Quel est le message finalement que vous devez ramener à la maison comme disent les américains ? Le premier, c’est qu’on va vers une efficacité absolument spectaculaire avec ce que les Américains appellent les antirétroviraux directs, par voie orale. J’ai peu évoqué les effets indésirables mais on peut dire qu’ils sont considérablement réduits, ils sont mineurs, pour ne pas dire inexistant avec beaucoup des produits tout autant que c’est des produits qu’on va utiliser 3 mois, 6 mois maximum. Ce qui est très important à noter, même si les études dans les co-infections ne sont pas développées avec l’ensemble des médicaments, c’est que les résultats qu’on a à ce jour, montrent que ces résultats sont le plus souvent comparables chez les personnes co-infectées par rapport aux personnes mono-infectées. Et donc dans les ATU (Autorisation temporaire d’utilisation) qui sont à notre disposition, même si les essais ont été faits uniquement chez des personnes mono-infectées il y a des études d’interactions avec les antirétroviraux, ce qui permet de les utiliser chez les personnes traitées, co-infectées VIH/VHC. C’est vrai qu’il y a encore des choses à préciser, en particulier la durée des traitements. Il est possible que dans certaines circonstances, les durées de traitements puissent être raccourcis et dans d’autres au contraire, rallongées en particulier chez les patients qui ont des cirrhoses et peut-être chez des patients qui sont très immunodéprimés. En fonction du génotype du VHC, il y aura sans doute des génotypes qui sont plus durs à traiter, plus longs à traiter. Et puis chez les patients qui sont en échec des traitements antérieurs, en rechute, là aussi il y aura peut-être des traitements prolongés à faire.
Nous sommes sur le point d’aller enterrer l’interféron et personne ne va s’en plaindre. Mais alors quel est le coût de tout ça ? On ne peut pas ne pas aborder ce sujet même s’il n’est pas le plus important, parce qu’il faut se réjouir de ces résultats. Aujourd’hui un traitement anti-VHC par voie orale, c’est 1200 euros par jour. On peut espérer qu’avec l’afflux des médicaments, la concurrence va changer mais c’est vrai que c’est astronomique et ce n’est même pas très raisonnable.

**Données fournies:**
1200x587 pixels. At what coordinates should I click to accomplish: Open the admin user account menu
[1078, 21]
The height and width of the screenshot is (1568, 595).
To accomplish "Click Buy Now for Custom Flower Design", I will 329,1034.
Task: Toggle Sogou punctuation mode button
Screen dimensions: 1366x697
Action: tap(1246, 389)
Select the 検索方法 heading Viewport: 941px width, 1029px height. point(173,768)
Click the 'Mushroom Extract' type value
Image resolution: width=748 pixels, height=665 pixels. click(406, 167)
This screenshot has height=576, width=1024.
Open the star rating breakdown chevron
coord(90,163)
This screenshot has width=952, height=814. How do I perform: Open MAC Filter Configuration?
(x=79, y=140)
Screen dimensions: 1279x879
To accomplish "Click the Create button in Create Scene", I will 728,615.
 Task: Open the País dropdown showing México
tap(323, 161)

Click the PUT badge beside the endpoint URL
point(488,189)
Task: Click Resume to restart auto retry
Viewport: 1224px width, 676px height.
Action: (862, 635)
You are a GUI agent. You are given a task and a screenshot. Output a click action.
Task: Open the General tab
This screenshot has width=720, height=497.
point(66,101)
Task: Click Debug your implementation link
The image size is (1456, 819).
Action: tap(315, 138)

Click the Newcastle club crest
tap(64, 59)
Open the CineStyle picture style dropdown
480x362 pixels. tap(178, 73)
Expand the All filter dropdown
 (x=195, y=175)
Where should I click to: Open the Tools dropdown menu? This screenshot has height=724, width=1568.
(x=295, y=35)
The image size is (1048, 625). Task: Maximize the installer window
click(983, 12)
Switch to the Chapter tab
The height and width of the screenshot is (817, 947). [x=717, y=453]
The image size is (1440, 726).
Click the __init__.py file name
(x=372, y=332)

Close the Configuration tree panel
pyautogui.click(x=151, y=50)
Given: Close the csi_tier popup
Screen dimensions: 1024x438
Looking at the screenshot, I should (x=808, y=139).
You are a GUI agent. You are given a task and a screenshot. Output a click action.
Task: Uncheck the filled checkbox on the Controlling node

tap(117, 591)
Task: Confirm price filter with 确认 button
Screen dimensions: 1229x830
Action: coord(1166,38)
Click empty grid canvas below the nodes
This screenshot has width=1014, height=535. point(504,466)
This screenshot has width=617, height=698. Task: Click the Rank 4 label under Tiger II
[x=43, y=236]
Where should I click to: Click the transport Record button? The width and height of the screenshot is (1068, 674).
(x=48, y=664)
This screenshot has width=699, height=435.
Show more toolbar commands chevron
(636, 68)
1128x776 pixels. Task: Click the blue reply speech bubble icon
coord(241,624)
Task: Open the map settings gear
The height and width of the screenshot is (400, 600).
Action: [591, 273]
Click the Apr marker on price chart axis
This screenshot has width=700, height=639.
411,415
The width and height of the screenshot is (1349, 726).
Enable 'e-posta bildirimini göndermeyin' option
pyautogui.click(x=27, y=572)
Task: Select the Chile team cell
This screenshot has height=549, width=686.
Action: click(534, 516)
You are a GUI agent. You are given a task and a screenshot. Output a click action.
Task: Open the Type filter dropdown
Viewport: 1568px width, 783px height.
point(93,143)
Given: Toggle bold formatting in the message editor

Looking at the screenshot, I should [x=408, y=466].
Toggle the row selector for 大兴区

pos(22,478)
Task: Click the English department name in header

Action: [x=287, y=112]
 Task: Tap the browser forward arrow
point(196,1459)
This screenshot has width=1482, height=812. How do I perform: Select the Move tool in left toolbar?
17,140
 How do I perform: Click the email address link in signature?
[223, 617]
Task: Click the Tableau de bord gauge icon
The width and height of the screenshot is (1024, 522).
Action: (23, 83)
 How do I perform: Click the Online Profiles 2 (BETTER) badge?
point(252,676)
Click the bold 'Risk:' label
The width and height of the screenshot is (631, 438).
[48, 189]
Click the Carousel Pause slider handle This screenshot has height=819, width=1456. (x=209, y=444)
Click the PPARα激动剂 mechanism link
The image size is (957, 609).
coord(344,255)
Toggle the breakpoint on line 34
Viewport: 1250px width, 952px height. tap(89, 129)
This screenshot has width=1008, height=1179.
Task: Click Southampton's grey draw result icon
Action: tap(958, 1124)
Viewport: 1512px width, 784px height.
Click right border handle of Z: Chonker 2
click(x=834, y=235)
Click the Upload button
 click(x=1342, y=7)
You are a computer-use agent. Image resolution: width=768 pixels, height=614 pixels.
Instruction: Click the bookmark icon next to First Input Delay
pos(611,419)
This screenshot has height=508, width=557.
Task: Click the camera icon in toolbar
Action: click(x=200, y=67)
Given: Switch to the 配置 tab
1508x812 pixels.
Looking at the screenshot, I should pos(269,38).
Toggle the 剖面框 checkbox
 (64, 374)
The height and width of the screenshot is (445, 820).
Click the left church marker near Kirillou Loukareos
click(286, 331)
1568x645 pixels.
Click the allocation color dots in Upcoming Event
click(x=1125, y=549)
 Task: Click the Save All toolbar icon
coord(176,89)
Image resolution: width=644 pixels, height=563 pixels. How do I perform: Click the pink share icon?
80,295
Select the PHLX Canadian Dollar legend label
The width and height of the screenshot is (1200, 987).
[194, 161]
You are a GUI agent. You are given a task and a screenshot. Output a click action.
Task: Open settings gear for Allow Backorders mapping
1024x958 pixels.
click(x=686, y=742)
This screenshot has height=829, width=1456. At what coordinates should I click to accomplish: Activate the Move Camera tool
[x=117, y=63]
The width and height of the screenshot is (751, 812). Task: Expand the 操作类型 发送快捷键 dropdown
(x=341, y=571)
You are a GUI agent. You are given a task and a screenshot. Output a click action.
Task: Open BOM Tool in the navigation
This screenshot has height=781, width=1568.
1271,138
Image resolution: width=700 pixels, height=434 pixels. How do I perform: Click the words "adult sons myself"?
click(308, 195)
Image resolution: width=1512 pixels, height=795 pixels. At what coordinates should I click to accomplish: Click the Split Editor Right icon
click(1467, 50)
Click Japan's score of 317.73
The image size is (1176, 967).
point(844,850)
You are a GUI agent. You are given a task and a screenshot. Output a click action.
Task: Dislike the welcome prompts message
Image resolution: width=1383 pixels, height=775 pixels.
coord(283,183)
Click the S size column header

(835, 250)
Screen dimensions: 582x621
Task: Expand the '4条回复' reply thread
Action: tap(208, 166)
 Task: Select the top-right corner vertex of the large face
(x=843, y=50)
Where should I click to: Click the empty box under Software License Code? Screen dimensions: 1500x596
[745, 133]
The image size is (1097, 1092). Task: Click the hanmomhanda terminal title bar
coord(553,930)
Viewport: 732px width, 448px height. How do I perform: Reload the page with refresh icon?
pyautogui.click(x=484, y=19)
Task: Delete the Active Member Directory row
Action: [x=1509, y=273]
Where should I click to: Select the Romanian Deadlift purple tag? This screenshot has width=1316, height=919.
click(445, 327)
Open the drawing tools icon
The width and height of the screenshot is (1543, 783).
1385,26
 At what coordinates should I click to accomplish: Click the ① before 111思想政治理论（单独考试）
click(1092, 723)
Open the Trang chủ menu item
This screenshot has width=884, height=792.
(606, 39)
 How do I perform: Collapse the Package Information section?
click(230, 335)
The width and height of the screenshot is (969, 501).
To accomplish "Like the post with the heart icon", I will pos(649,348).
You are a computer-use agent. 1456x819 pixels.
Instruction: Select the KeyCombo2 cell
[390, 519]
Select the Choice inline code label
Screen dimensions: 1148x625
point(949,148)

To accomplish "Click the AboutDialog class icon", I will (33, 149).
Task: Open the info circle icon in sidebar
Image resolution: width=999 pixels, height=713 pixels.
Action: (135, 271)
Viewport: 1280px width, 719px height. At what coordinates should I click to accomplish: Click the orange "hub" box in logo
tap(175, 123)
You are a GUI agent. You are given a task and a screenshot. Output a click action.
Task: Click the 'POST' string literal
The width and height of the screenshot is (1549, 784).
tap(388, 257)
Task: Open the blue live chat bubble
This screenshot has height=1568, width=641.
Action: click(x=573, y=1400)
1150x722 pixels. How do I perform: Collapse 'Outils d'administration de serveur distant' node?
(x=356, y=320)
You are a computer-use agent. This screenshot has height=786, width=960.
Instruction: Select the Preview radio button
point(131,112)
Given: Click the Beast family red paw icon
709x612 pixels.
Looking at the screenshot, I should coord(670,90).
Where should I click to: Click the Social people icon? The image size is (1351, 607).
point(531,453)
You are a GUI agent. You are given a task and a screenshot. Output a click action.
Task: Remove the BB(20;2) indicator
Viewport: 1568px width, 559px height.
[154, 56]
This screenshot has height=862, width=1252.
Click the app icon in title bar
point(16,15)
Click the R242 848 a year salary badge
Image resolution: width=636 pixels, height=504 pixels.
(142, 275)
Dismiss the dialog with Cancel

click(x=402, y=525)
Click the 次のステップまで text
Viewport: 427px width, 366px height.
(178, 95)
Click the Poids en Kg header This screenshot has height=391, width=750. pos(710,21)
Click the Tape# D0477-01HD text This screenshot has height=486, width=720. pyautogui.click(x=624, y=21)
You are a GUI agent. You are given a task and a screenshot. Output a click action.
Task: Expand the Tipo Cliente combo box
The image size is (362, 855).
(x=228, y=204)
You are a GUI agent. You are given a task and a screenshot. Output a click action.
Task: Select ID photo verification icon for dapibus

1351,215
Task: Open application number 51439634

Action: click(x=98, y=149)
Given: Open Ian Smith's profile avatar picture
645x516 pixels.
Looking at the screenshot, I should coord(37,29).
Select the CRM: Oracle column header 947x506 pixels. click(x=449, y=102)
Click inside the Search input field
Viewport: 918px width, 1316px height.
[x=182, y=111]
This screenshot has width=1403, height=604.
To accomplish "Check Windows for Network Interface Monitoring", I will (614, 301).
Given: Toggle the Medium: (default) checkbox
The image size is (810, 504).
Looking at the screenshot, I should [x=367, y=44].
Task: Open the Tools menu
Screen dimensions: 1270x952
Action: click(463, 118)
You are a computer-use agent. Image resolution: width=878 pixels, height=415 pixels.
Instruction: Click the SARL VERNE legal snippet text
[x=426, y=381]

**Consignes de l'exercice:**
1) Citez le passage de l'extrait sur les traitements du VHC compris entre « Nous sommes sur » et « pas très raisonnable. », bornes incluses.
2) Indiquez le coût actuel d'un traitement anti-VHC par voie orale selon l'extrait sur les traitements du VHC.

**Réponses dans l'ordre:**
1)
Nous sommes sur le point d’aller enterrer l’interféron et personne ne va s’en plaindre. Mais alors quel est le coût de tout ça ? On ne peut pas ne pas aborder ce sujet même s’il n’est pas le plus important, parce qu’il faut se réjouir de ces résultats. Aujourd’hui un traitement anti-VHC par voie orale, c’est 1200 euros par jour. On peut espérer qu’avec l’afflux des médicaments, la concurrence va changer mais c’est vrai que c’est astronomique et ce n’est même pas très raisonnable.

2) 1200 euros par jour.